Participants were not only asked to identify who might churn or which offer might be accepted. They also had to determine how limited resources should be allocated, which customers deserved attention first and what action would generate the greatest business impact.
This reflects a broader trend in enterprise AI: moving from prediction toward decision support. The real value increasingly comes not from understanding what might happen next, but from determining what should happen next.
The resulting projects were presented to a jury and evaluated across three dimensions: the originality of the approach, the completeness and usability of the solution, and the quality of the final presentation.
This structure was intentional.

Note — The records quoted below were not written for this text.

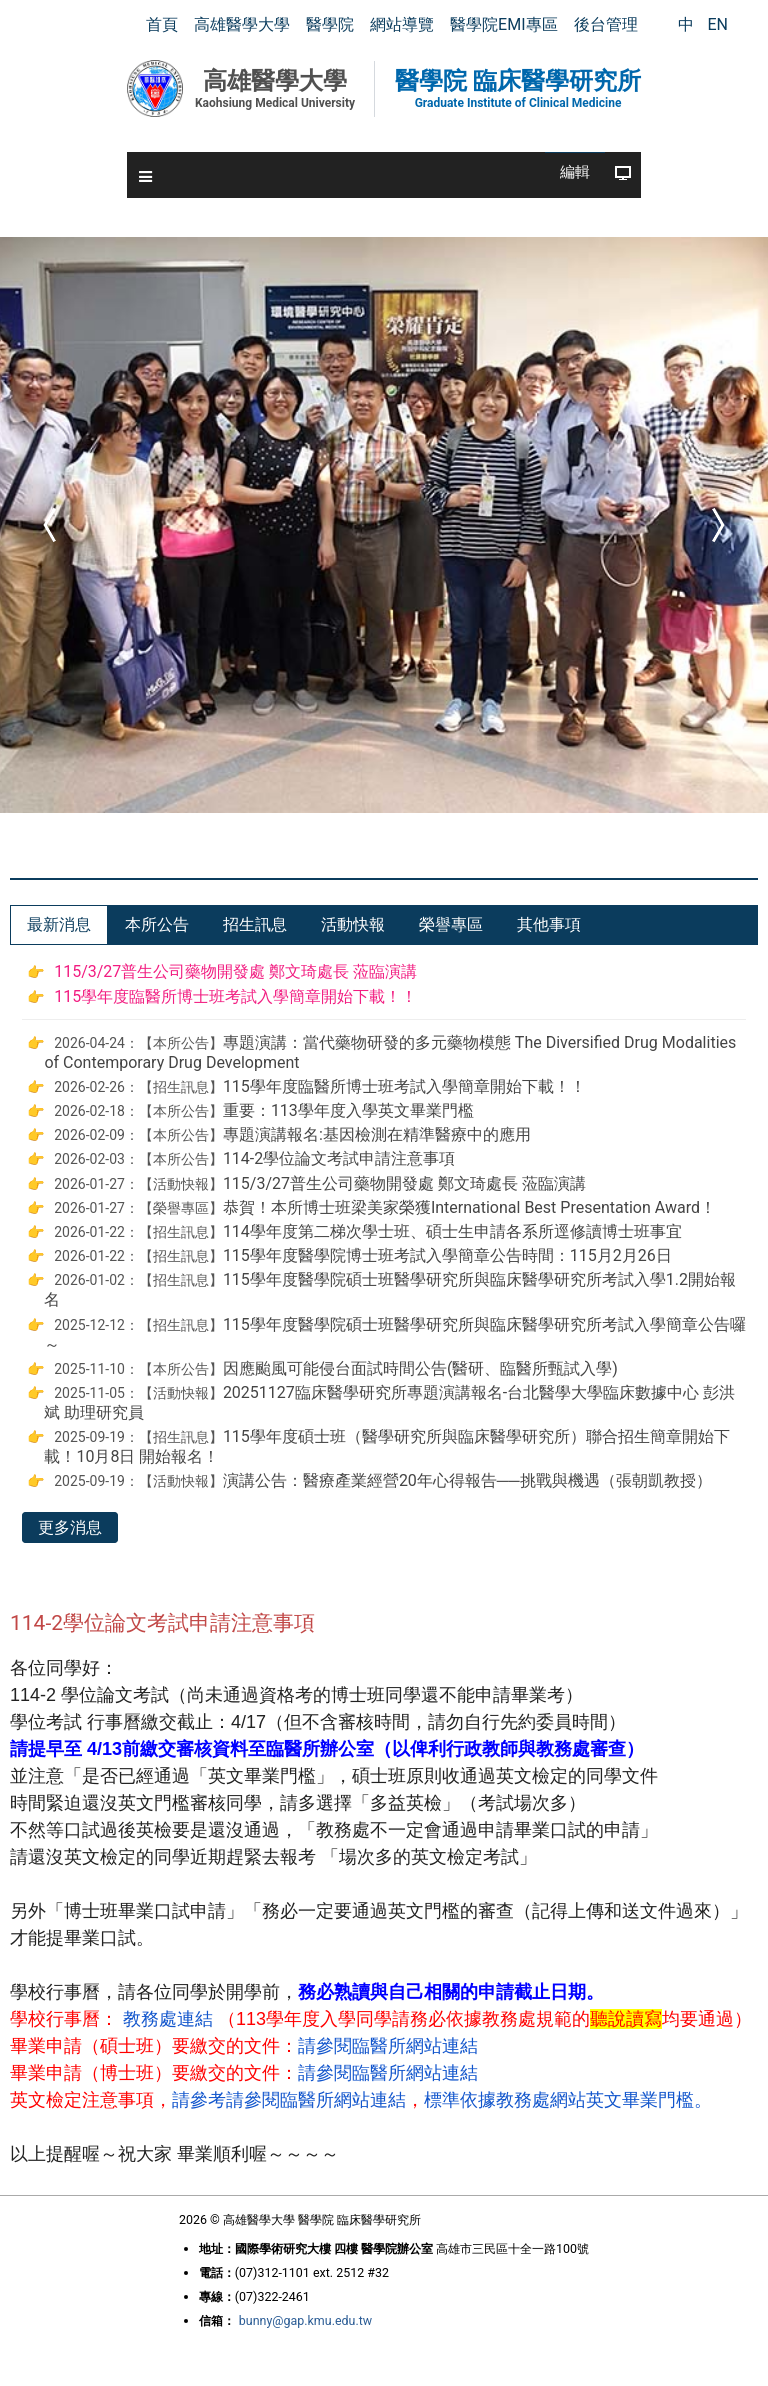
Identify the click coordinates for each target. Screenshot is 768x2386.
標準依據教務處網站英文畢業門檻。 (568, 2100)
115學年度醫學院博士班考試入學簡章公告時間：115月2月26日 (447, 1255)
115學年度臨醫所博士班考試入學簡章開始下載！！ (235, 996)
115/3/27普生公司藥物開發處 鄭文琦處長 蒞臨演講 (235, 971)
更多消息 (70, 1527)
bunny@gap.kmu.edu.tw (305, 2320)
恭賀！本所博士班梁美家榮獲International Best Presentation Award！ (469, 1207)
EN (717, 24)
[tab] (59, 925)
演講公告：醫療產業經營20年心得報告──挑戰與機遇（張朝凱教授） (467, 1480)
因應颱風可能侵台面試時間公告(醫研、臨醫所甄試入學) (420, 1368)
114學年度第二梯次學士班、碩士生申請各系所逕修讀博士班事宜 (452, 1231)
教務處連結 (168, 2019)
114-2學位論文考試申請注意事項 (339, 1158)
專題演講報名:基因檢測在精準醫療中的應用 (377, 1134)
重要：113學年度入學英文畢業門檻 (348, 1110)
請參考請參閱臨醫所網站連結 (289, 2100)
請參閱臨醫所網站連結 (388, 2046)
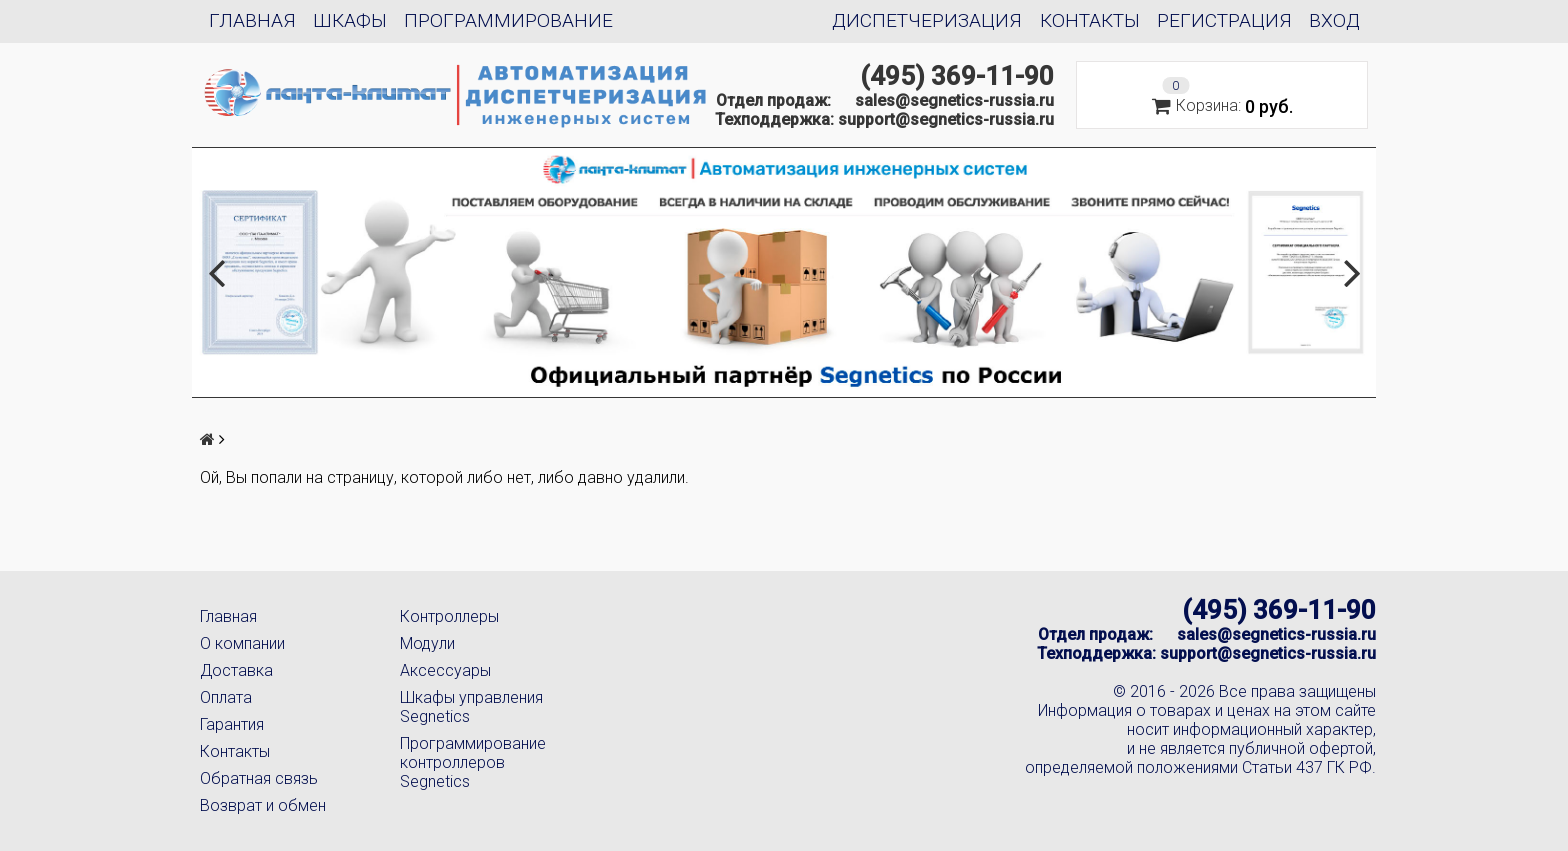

Success depended not only on applying AI models correctly, but on transforming them into solutions that could address real business problems and communicate value clearly to stakeholders.
The winning solution was developed around the Churn / Retention War Room challenge, which focused on identifying not only which customers were likely to leave, but which customers represented the greatest value at risk and should be prioritized for retention efforts.

What the Hackathon Proved in Practice
The most interesting outcome may not be any individual solution created during the event.
More valuable is the observation that recommendation, segmentation, retention and risk assessment can all be approached through the same behavioral foundation. Despite their differences, all six challenges relied on learning patterns from customer behavior and using those patterns to support future decisions.
As foundation models continue to expand beyond language and images, behavioral AI may follow a similar path—providing a reusable intelligence layer that can be adapted to new business challenges as they emerge. The PwC, Synerise & Beyond.pl Hackathon offered a practical glimpse of what that future might look like.